Looks like on your job they just slam dunked some caulk and fingered it. As far as the statement, "it is done all the time." :whistling2:

Kevin


----------



## housepaintingny (Jul 25, 2009)

Any professional painter should be able to cut a pretty straight line on a ceiling, even using almost any size brush. If a wall is wavy, then the cut gets compromised to where it will still look pretty straight. I have met tons of professional painters and have worked on all phases of painting and have never seen that done in order to make a cut look straight. Over time the caulk will start to sag and fall down, if one of my painters ever did that I would probably fire them instantly. If you are caulking some sort of trim on the ceiling ie. Crown molding that's one thing.


----------



## MJG196 (Feb 4, 2010)

Thanks a lot for the confirmations. My wife was grilling me for getting impatient and taping/painting it myself after the contractor left the house!

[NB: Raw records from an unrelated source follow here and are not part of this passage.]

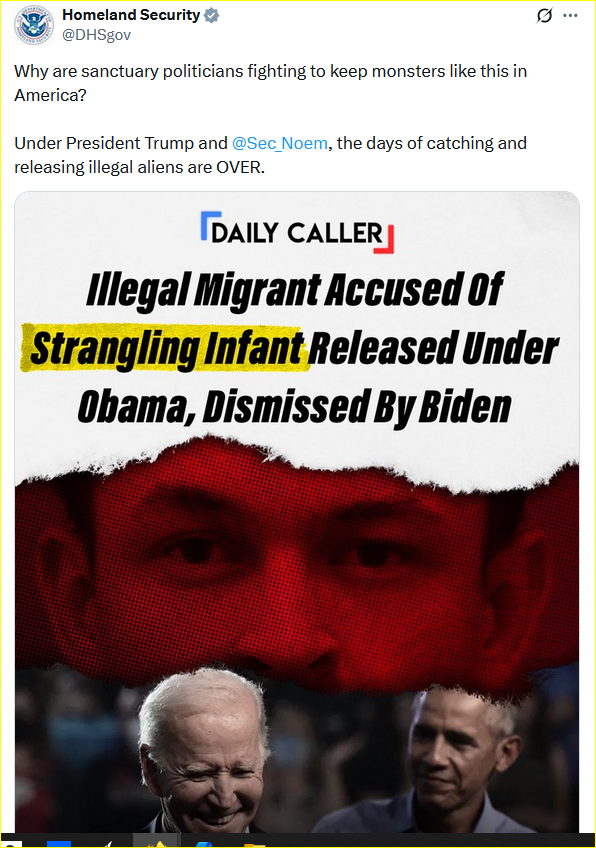Open the @Sec_Noem mention link
This screenshot has width=596, height=848.
(280, 143)
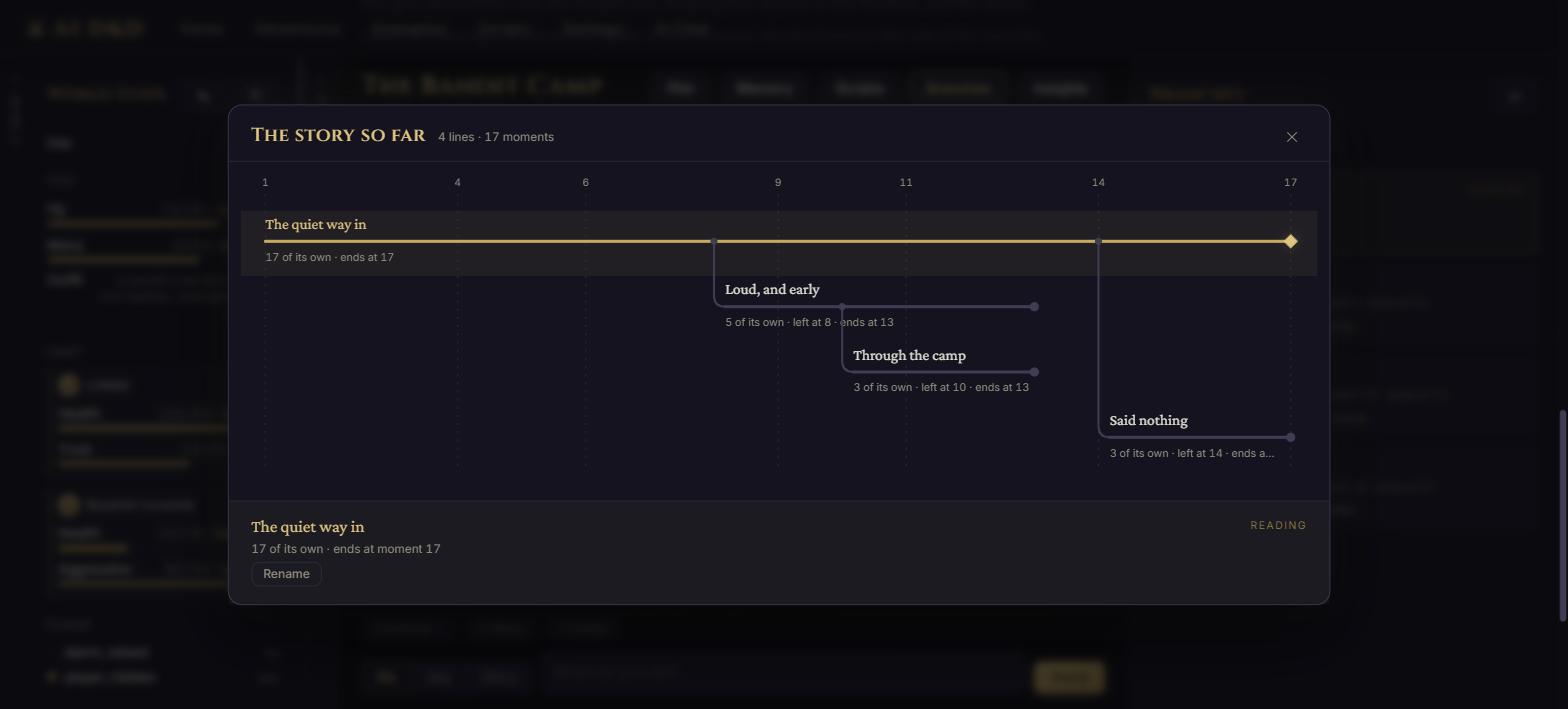Click end dot of Said nothing line
Image resolution: width=1568 pixels, height=709 pixels.
1290,437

The walls in my house aren't exactly perfectly constructed (cheap construction from 78/79), but a clean line is imperative for me, whether the walls are wavy or not! :furious:


----------



## Kevin M. (Nov 26, 2009)

MJG196 said:


> Thanks a lot for the confirmations.
> 
> 
> > * My wife was grilling me *
> ...


I believe someone owes you an apology! :thumbup: :laughing:

Kevin


----------



## chrisn (Dec 23, 2007)

"common practice." :laughing:

As already stated this is a farce,I have never seen anything like that. That guy( supposid contractor) should never have been paid.


----------



## MJG196 (Feb 4, 2010)

chrisn said:


> "common practice." :laughing:
> 
> As already stated this is a farce,I have never seen anything like that. That guy( supposid contractor) should never have been paid.

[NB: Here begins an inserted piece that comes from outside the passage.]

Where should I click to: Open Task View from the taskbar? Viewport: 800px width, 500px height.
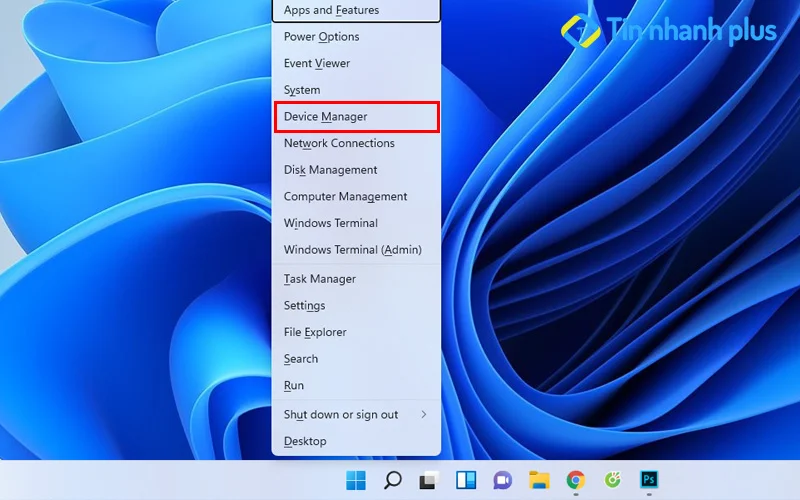click(429, 481)
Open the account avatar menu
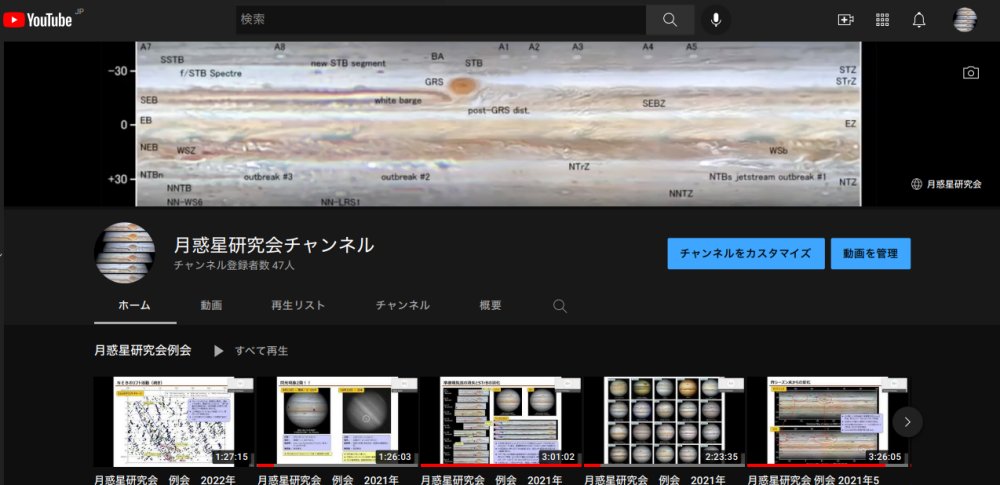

Well, I only paid half so far. They dont get anything else until the job is complete. I see you are in Hagerstown. Howdy neighbor!


----------



## MJG196 (Feb 4, 2010)

Here is another example for you guys to laugh at:










I have a question for you pros. I want to tell this guy that the caulk is unacceptable and I want his crew to use tape. Is he obligated to do it MY way or the way his crew knows how? Our contract does not say anything about this type of situation.


----------



## Kevin M. (Nov 26, 2009)

Hopefully, that is not 100% silicone caulk. 
KM


----------



## MJG196 (Feb 4, 2010)

Kevin M. said:


> Hopefully, that is not 100% silicone caulk.
> KM


I asked him about that, and he didn't know. :furious: Yes, he didn't know what materials his crew was using. As it is, the areas I have done myself seem to hold the paint and look really good.


----------



## housepaintingny (Jul 25, 2009)

MJG196 said:


> Well, I only paid half so far. They dont get anything else until the job is complete. I see you are in Hagerstown. Howdy neighbor!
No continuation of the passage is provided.